## Exercise description
Please list each line of the items below that contains the word "button", copying every such line in full. Treat the match as case-sensitive.

## Recorded data

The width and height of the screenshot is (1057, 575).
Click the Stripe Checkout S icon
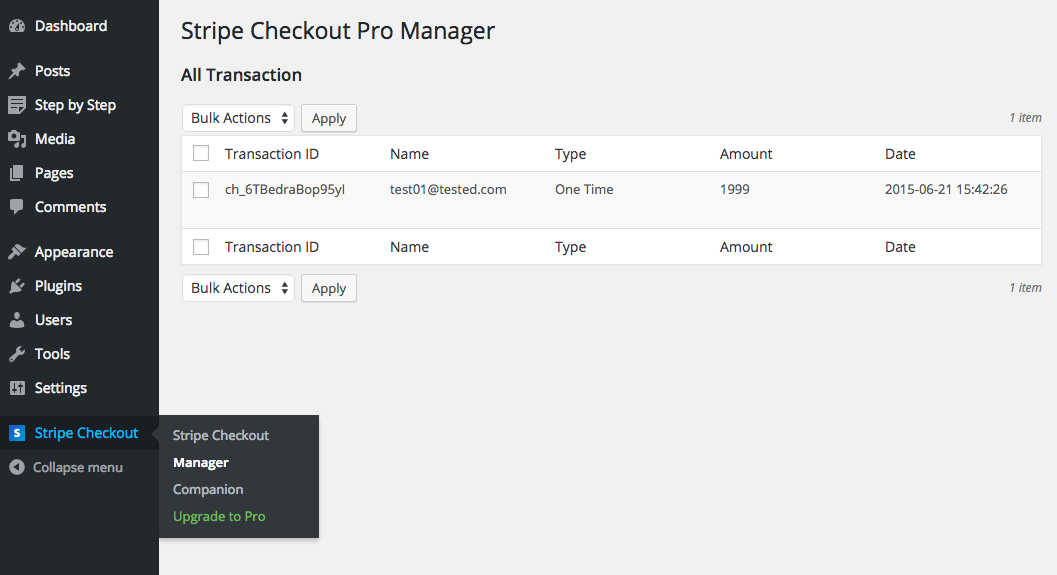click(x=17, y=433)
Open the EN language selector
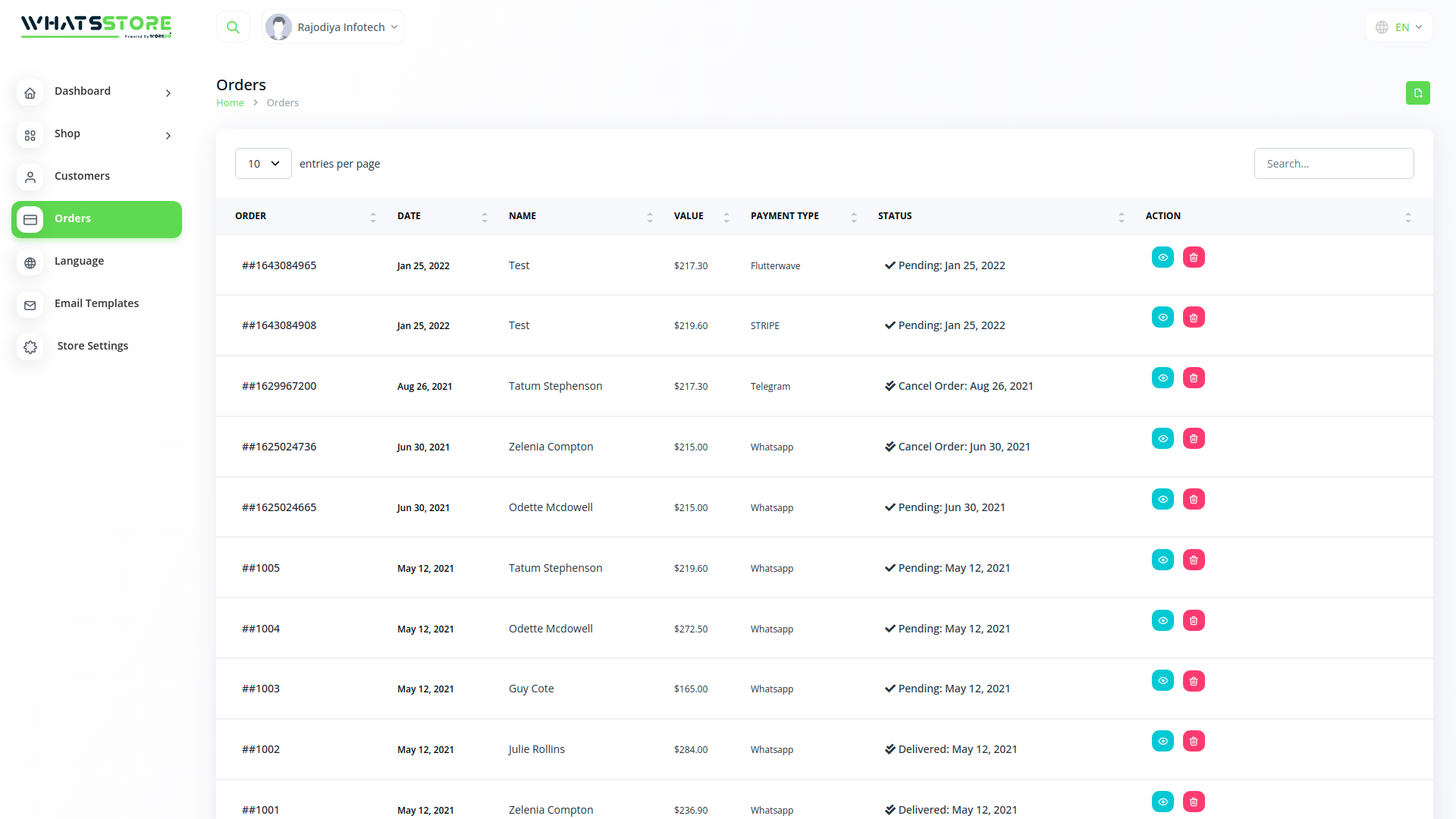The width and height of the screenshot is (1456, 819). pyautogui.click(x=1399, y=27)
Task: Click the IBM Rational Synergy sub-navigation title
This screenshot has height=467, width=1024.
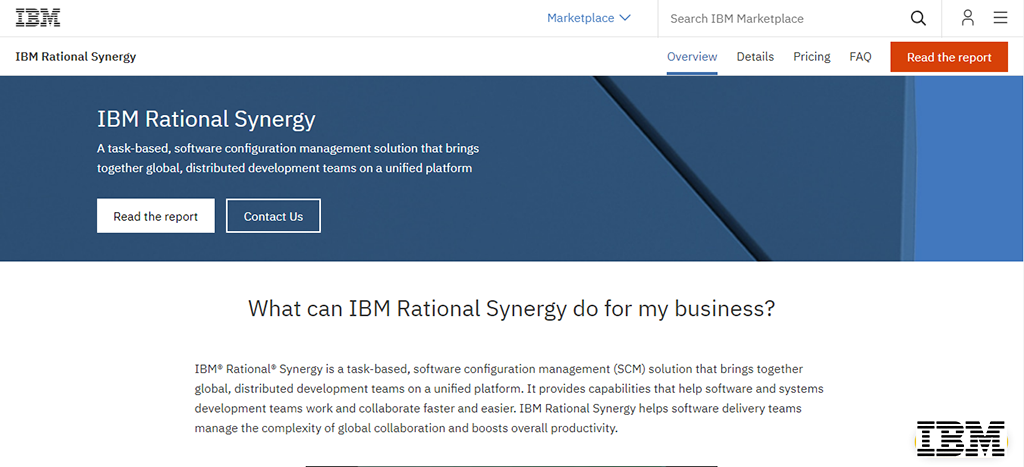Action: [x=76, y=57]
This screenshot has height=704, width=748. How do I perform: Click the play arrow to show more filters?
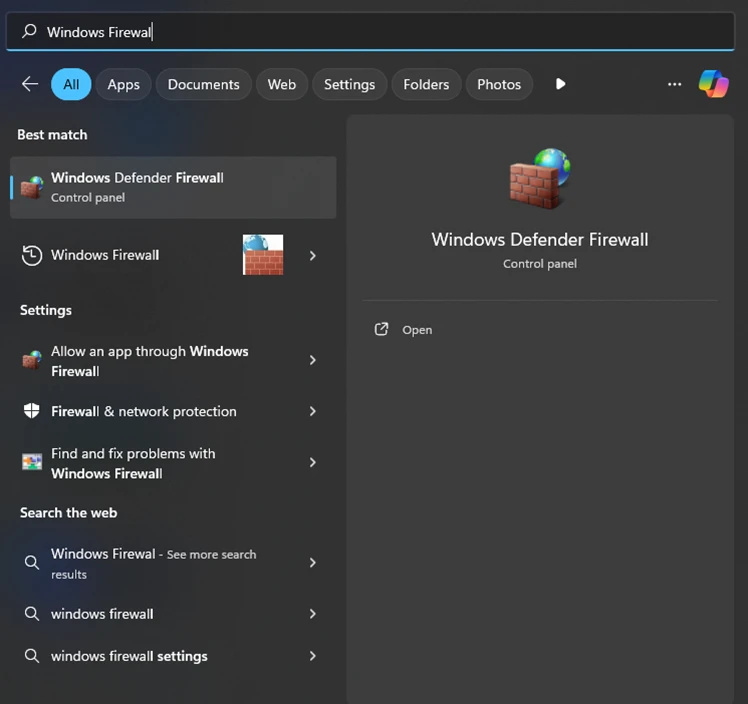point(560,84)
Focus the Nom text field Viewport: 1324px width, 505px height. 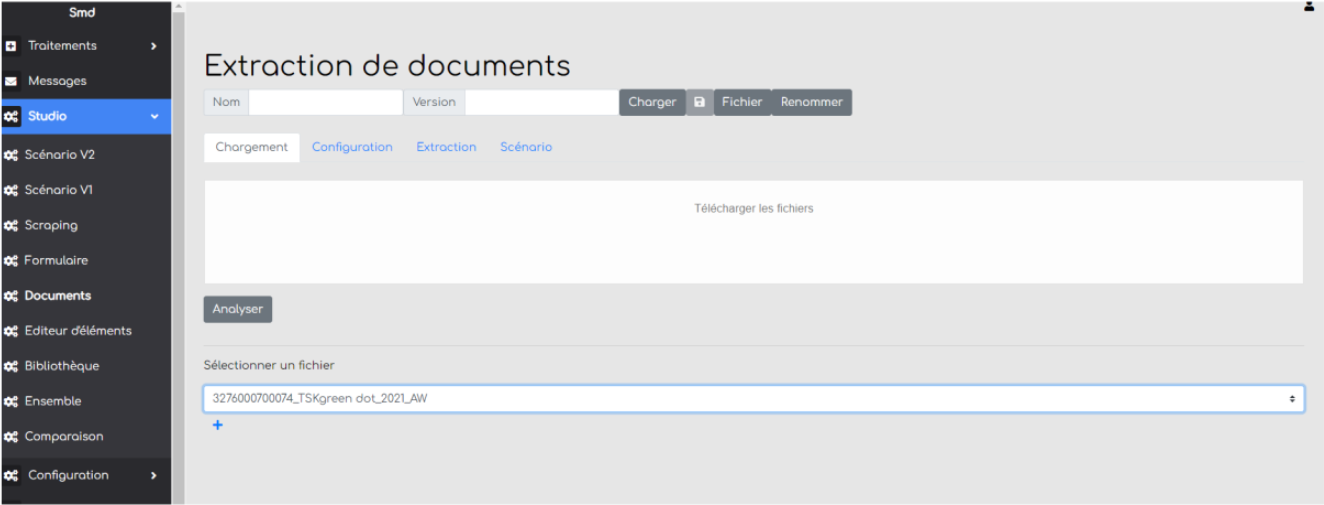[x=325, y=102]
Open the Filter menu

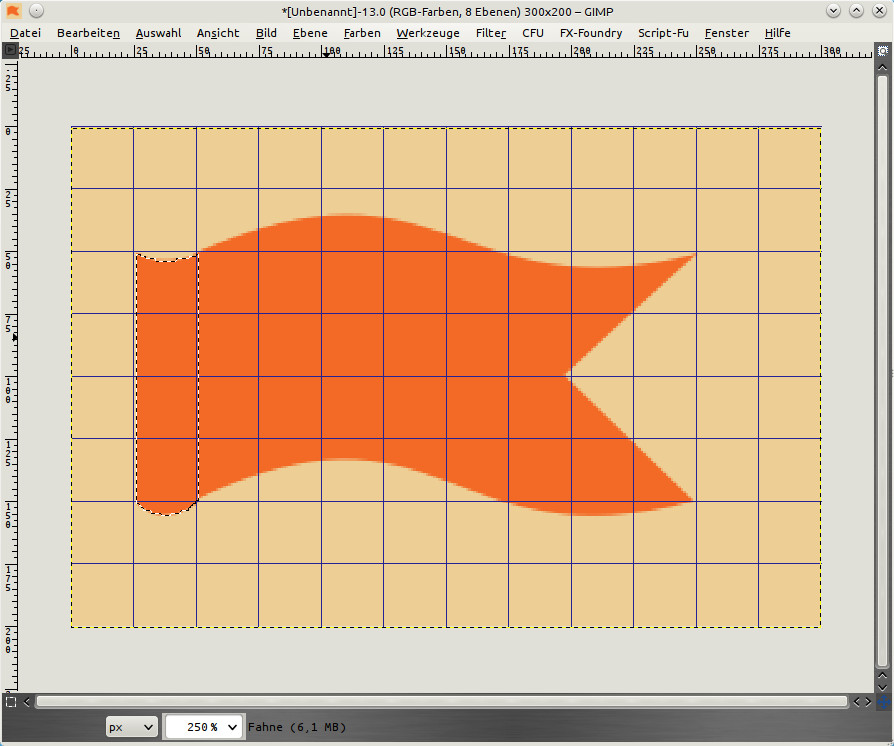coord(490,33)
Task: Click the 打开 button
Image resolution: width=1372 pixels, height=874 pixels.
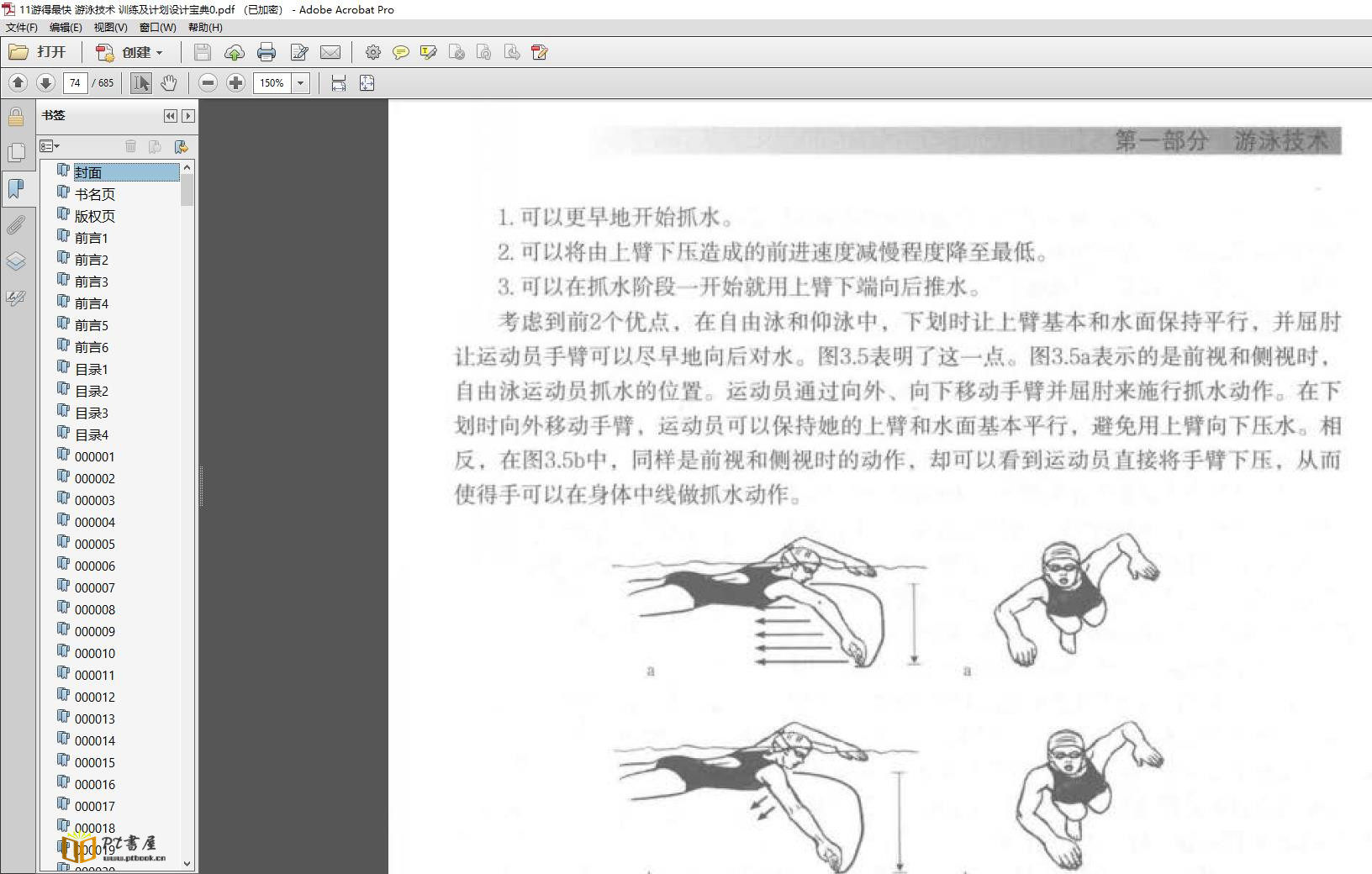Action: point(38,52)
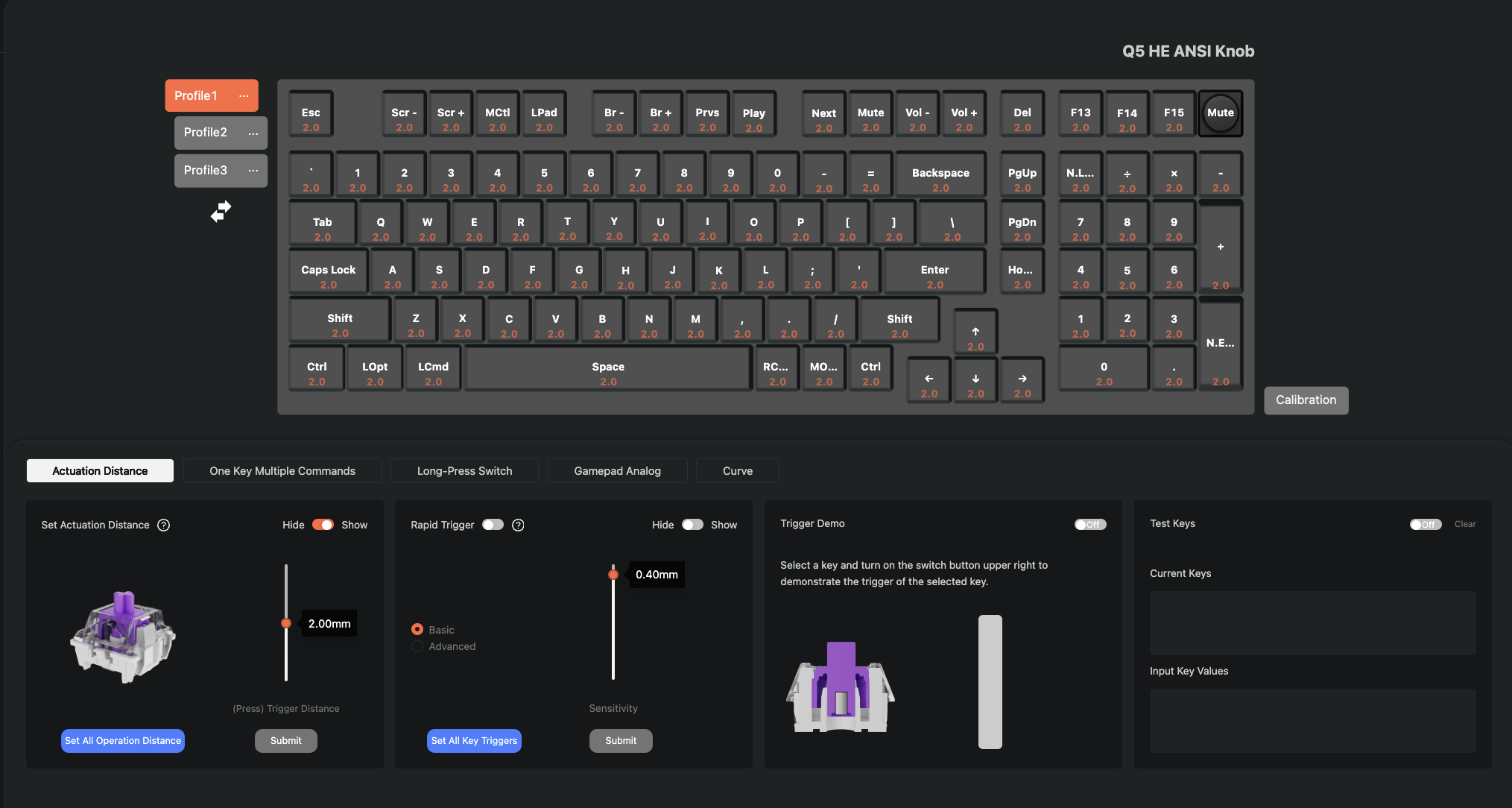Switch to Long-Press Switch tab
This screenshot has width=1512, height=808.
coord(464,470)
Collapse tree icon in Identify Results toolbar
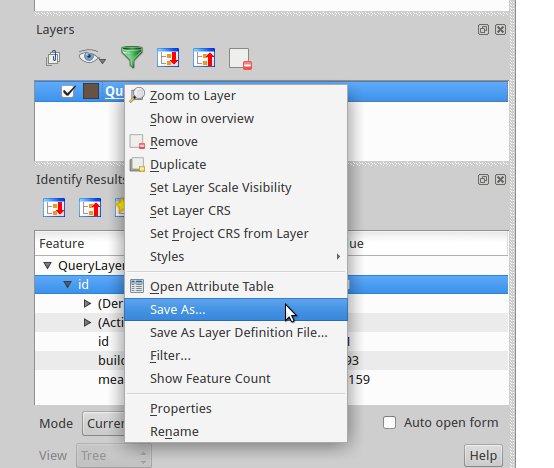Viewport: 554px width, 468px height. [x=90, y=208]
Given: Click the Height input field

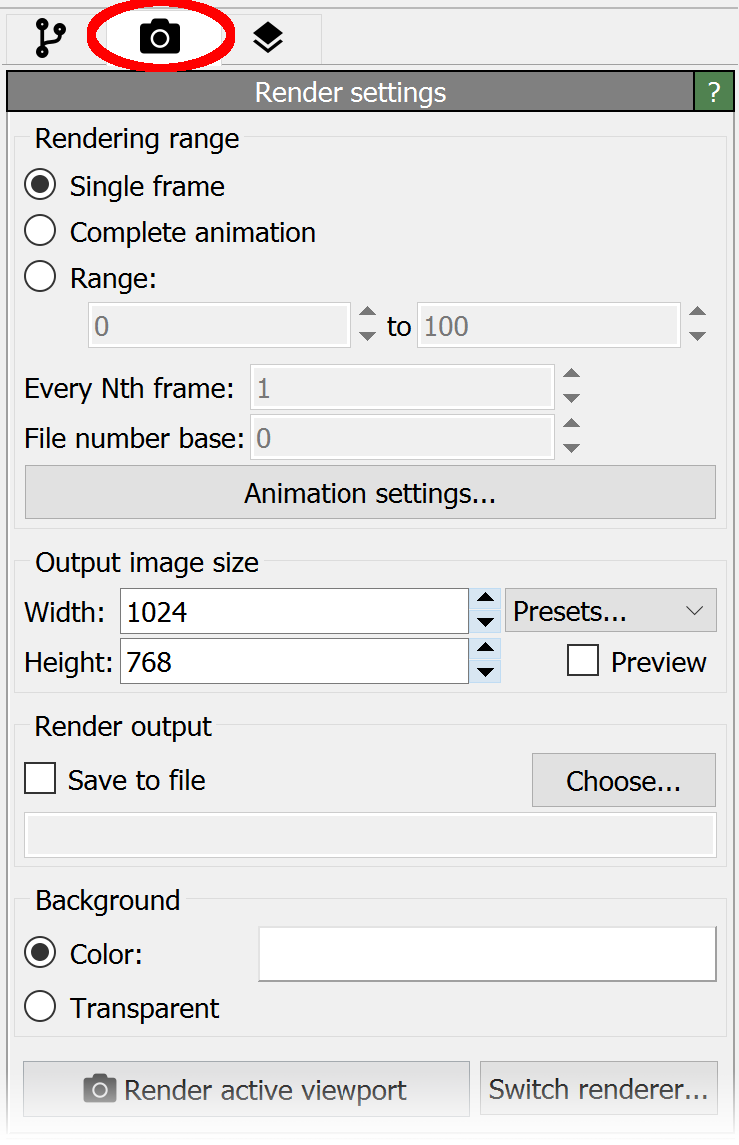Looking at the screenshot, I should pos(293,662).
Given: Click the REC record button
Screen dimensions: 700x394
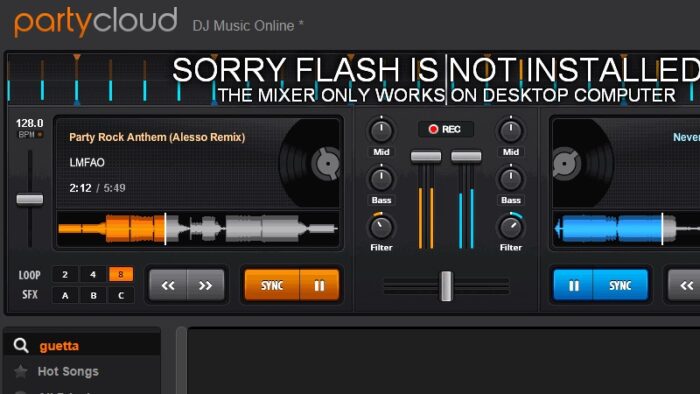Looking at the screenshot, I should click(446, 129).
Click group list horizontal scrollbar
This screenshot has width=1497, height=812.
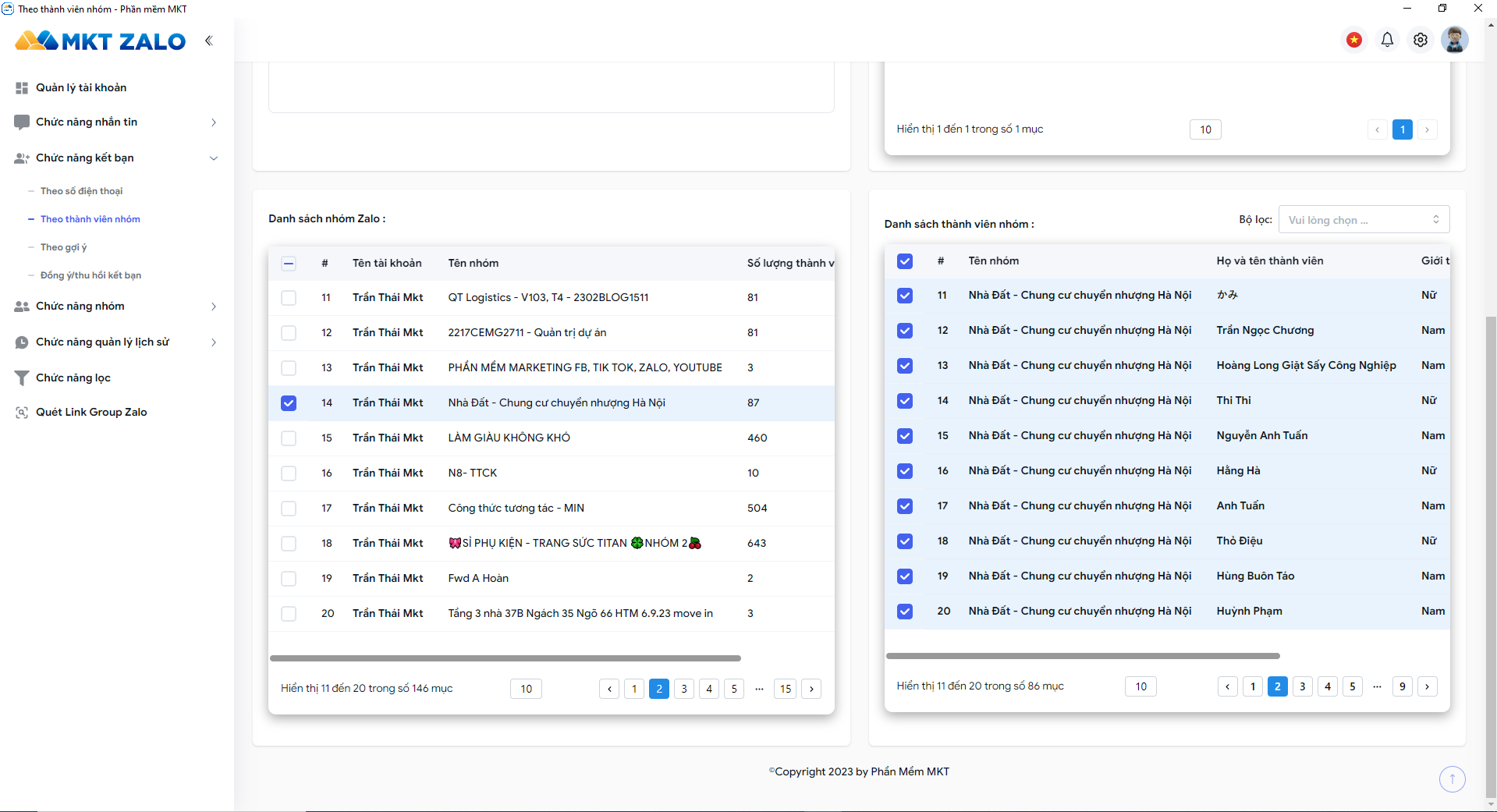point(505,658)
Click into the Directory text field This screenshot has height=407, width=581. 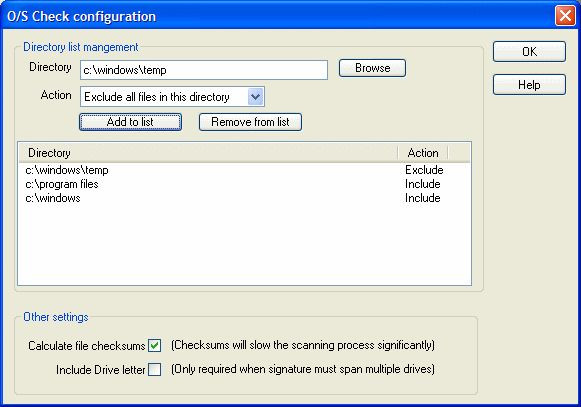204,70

## Correct response
Task: Click the 打开 button
Given: Click the REC record button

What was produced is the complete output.